------ DATA EXTRACT ------

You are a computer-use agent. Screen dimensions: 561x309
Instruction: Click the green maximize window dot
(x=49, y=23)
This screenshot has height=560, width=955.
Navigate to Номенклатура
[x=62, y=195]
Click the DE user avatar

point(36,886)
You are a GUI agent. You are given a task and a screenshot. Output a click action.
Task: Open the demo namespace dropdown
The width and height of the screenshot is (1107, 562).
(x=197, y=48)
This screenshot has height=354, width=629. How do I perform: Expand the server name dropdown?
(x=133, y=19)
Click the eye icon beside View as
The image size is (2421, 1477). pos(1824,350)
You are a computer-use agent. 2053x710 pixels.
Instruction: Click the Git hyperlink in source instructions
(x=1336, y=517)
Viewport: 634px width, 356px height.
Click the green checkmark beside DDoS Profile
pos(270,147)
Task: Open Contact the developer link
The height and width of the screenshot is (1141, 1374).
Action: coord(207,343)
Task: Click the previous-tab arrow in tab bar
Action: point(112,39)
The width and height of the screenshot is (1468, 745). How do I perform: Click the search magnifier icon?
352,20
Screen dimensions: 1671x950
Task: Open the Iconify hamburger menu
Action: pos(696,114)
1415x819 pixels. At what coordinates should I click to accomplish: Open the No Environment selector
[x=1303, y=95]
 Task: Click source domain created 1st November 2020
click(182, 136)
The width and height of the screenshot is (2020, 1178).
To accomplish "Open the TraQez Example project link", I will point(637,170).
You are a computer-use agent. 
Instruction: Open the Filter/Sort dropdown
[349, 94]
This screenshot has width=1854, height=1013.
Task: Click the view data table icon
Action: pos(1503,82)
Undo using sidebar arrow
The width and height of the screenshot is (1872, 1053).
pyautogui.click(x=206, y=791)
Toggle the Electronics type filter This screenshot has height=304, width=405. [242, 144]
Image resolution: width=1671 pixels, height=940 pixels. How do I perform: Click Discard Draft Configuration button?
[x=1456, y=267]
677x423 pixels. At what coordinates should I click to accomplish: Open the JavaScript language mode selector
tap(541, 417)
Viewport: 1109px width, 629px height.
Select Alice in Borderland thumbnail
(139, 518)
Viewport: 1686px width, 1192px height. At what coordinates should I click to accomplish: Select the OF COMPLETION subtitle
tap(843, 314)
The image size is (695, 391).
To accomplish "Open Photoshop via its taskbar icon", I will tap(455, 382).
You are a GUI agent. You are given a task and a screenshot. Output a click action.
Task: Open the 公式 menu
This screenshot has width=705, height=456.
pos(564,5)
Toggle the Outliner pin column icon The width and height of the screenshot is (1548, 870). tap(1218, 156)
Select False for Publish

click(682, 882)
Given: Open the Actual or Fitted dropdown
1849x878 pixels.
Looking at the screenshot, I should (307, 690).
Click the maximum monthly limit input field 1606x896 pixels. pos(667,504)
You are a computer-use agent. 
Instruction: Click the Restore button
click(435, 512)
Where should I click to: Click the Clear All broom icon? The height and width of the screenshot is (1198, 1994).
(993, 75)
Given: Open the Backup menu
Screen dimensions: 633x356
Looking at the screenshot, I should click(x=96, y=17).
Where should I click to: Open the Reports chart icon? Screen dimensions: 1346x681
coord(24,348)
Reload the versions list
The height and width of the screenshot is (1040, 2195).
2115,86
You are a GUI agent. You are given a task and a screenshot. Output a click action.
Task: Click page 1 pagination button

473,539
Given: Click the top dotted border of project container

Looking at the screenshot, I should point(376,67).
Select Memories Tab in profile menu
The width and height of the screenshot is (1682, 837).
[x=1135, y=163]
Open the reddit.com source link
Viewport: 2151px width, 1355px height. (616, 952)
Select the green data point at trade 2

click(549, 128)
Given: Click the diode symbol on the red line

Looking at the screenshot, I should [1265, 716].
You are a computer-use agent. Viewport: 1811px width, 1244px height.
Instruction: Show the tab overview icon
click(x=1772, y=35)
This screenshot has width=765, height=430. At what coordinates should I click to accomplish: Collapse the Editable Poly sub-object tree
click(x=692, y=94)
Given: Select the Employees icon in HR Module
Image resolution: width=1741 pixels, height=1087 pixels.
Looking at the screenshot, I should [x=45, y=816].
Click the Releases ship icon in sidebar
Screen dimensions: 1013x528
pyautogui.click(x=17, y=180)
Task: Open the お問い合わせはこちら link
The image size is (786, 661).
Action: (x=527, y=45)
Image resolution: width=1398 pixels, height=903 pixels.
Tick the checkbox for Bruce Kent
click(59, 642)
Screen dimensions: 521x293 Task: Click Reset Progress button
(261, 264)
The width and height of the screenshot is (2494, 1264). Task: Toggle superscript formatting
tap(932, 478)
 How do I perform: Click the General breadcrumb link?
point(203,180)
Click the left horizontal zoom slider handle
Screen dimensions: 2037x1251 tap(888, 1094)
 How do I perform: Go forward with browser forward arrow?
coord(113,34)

------

Repeat, exactly as they stand above, the lines from the line with "Given: Open the Actual or Fitted dropdown" to the line with "Reload the versions list", both lines included.

__ANSWER TO THE PROBLEM__:
Given: Open the Actual or Fitted dropdown
1849x878 pixels.
Looking at the screenshot, I should (307, 690).
Click the maximum monthly limit input field 1606x896 pixels. pos(667,504)
You are a computer-use agent. 
Instruction: Click the Restore button
click(435, 512)
Where should I click to: Click the Clear All broom icon? The height and width of the screenshot is (1198, 1994).
(993, 75)
Given: Open the Backup menu
Screen dimensions: 633x356
Looking at the screenshot, I should click(x=96, y=17).
Where should I click to: Open the Reports chart icon? Screen dimensions: 1346x681
coord(24,348)
Reload the versions list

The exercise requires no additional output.